::: Text shown

If I had to pick 1...

Big Eyes, Small Mouth, revised 2nd edition. I would use the BESM fantasy beastiery, the Demon City Shinjoku book for extras, and mabye BESM dungeon or Uresia when those are released. In fact, thats exactly what I'm running now. =)

Other choices I might consider include GURPS Fantasy, Orborous, HARPE (neat dice mechanics), Godlike (again, neat dice mechanics), or *maybe* exhalted, though I'm not familiar enough with it to say for sure.

I don't run DnD or D20 any more. I ran 1 3E game for a good while just after the new edition was released, and found too many problems where the rules worked in a manner that was absolutely contrary to what I wanted from them. Combat took literally forever - a single moderate combat routinely lasted a full 4hr+ gaming session. The magic system is way too straightjacketed (I require a good deal of creative freedom with magic), and I don't like class/level/roll for stats.

::::::
::: Recorded data

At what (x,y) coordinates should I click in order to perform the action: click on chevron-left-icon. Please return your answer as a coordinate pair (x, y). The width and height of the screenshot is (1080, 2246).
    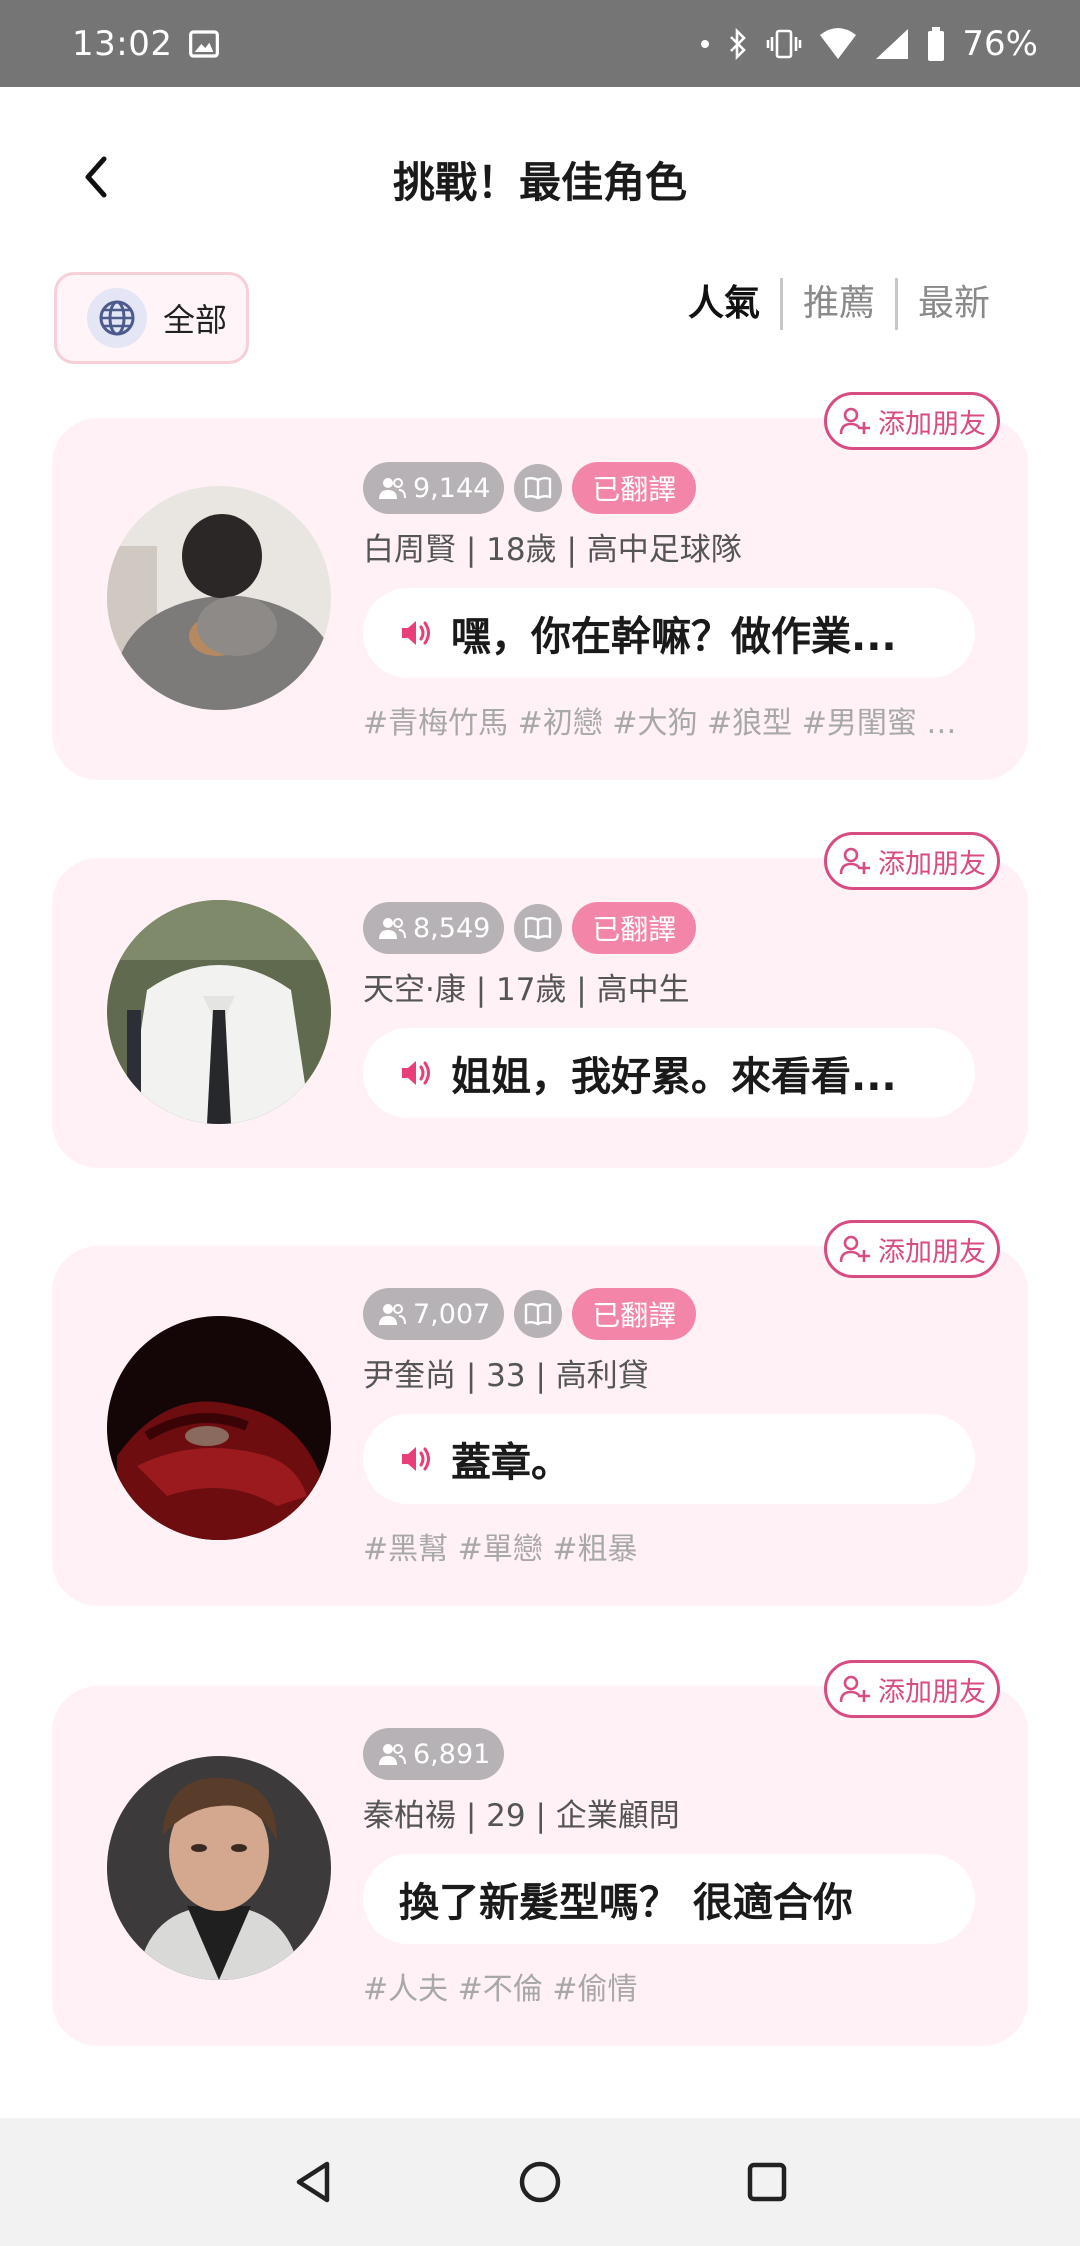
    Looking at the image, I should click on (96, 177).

::::::

Continue the post about picking a tabletop roleplaying system, starting right after its last sentence about class, level and rolling for stats.

**Solved exercise:**
I like to run cinematic games where you can have multiple full-bore combats in a single gaming session and *still* have lots of time for rp. I like systems where the players know the rules well and don't have to always ask you or look up how every little thing works. I like to be able to event spells and magical effects on the fly or during adventure/world design that I can then later model accurately with flexible magic rules. I also like having a good understanding of how powerful a 35point character is, and being able to gauge/design threats appropriately on the same scale/basis.

My system/game choices probably make more sense considering all of this...
 

Re: my pick...

jfiz said:
I don't run DnD or D20 any more. I ran 1 3E game for a good while just after the new edition was released, and found too many problems where the rules worked in a manner that was absolutely contrary to what I wanted from them. Combat took literally forever - a single moderate combat routinely lasted a full 4hr+ gaming session....I like systems where the players know the rules well and don't have to always ask you or look up how every little thing works.

Define a "good while". How long did the players have to actually learn the rules? D20 has a learning curve, but it's not rocket science.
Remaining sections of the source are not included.